Varun Mittal, global emerging markets fintech leader at EY, the professional services company, said: “For Singapore to succeed, it needs Hong Kong to also succeed together because both represent Asia to the world.
“These are two wheels of a bicycle for an Asian global visibility and global portrayal of the kind of stuff which is happening in Asia.”
Fintechs of most types located in Singapore
In recent years, fintechs of various hues have established themselves in Singapore, benefiting from regulatory support, a strong talent pool, and high mobile penetration while some fintechs have viewed the market as a gateway for the rest of the Southeast Asian market.
Singapore’s banking sector is worth around £2 trillion, according to Singapore’s central bank, the Monetary Authority of Singapore, and the sector is set for a fillip next year when a handful of new firms, recently awarded digital banking licences, enter the fray.
and it has been reported that those operating in this space have struggled during Covid-19, hit by a decline in fees.
Singapore is Asia’s highest-ranking fintech city, according to Findexable’s global fintech index, 2020.
According to figures, 40 per cent of Southeast Asia’s fintechs are based in Singapore, with more than 100 incubators, over 40 innovation labs and over 150 venture capitalist investors.

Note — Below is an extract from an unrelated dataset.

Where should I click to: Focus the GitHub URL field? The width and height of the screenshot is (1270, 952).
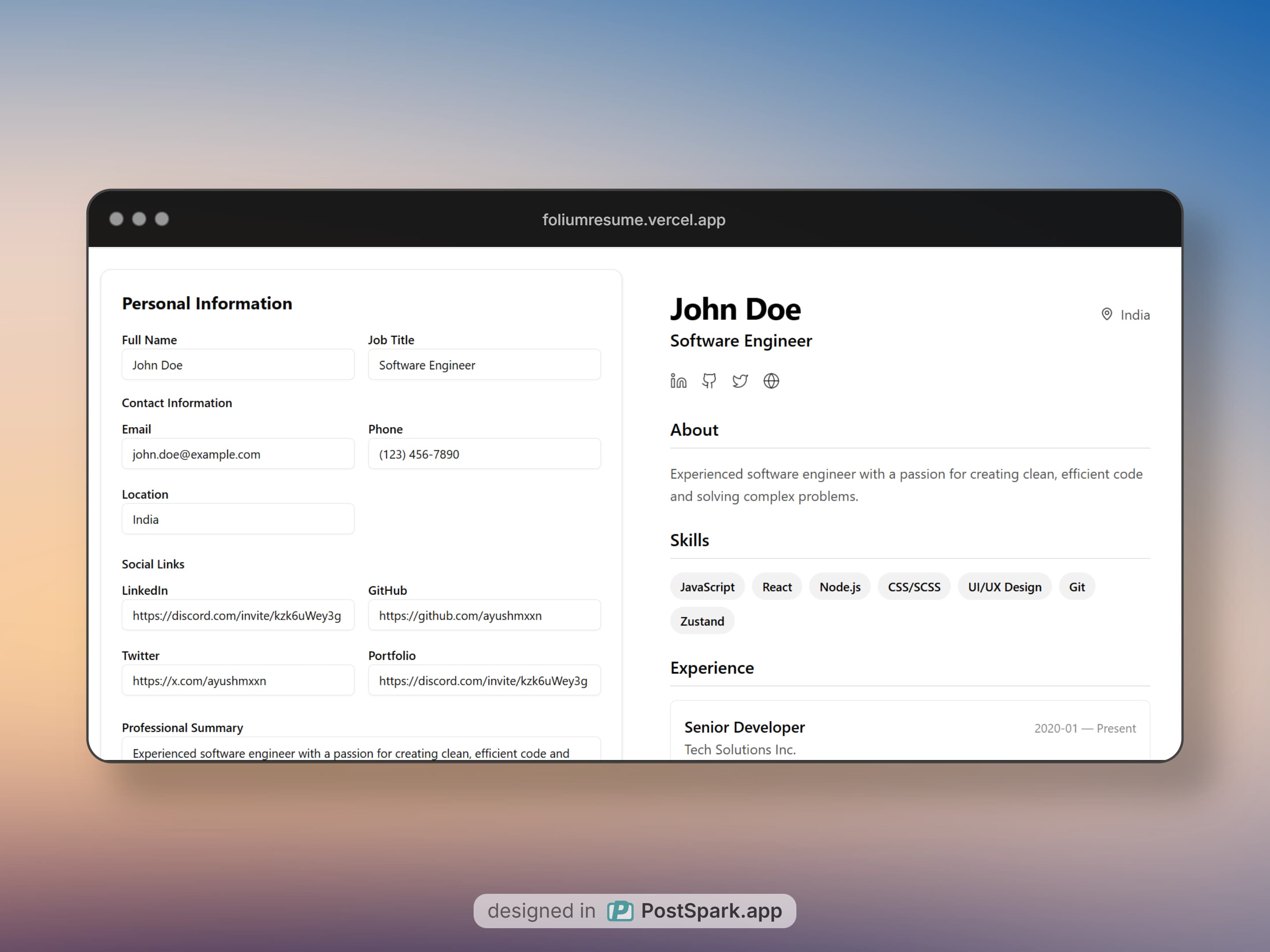coord(484,615)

It also has a high level of smartphone penetration, around 82 per cent, according to official statistics, and Singapore is often seen as a destination for mobile firms to release their latest models attracting users from other parts of Southeast Asia keen to get the newest smartphone.

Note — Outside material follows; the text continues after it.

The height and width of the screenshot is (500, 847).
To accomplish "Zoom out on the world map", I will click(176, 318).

Fintechs across blockchain, regtech, data analytics, insurtech and wealth management abound.
Yet according to Aspire, a Singapore-based neobank-like platform that helps SMEs secure working capital, standalone neobanks are still “relatively rare” in Singapore, as tough regulatory hurdles have prevented many from getting off the ground.
2022 the year for Singapore challenger banks
But the neobank landscape could be in for change after last year the MAS awarded two major types of banking licences– which were primarily won by big platform firms.

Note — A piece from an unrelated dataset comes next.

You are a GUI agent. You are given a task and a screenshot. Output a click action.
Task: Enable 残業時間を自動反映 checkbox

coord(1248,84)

It awarded two Digital Full Bank (DFB) licences (allowing firms to provide banking services to retail and non-retail customers).
The first was to a consortium made up of Grab, the Southeast Asia “super app” which entered financial services in 2016 and Singtel, one of Singapore’s biggest telecoms firms.
It also awarded another to the Singapore tech giant Sea.
Additionally, it awarded two Digital Wholesale Bank licenses (allowing companies to provide banking services to SME and non-retail customers), the first going to Ant Group, China’s biggest payments provider.
While the second went to a consortium made of up obscure Chinese firms, made up of Greenland Financial Holdings, the Shanghai-based real estate firm, Linklogis, a blockchain supply chain financing firm, and Beijing Co-operative Equity Investment Fund Management.
The ambition behind the initiative, which set stringent requirements including demonstrating the proposed bank’s business model is sustainable, is partly to allow non-bank players with innovative business models to offer digital banking services.
The MAS said the new challenger banks, which are set to enter the market next year, will “further strengthen Singapore financial sector for the digital economy of the future.”
Experts say that the arrival of the new entrants will raise the bar of the banking sector, as they will enhance services through the introduction of the latest technology, data analytics and machine learning.
What impact the arrival of these newbies has on Singapore’s major incumbent banks, including includes DBS Bank and United Overseas Bank, is a moot point.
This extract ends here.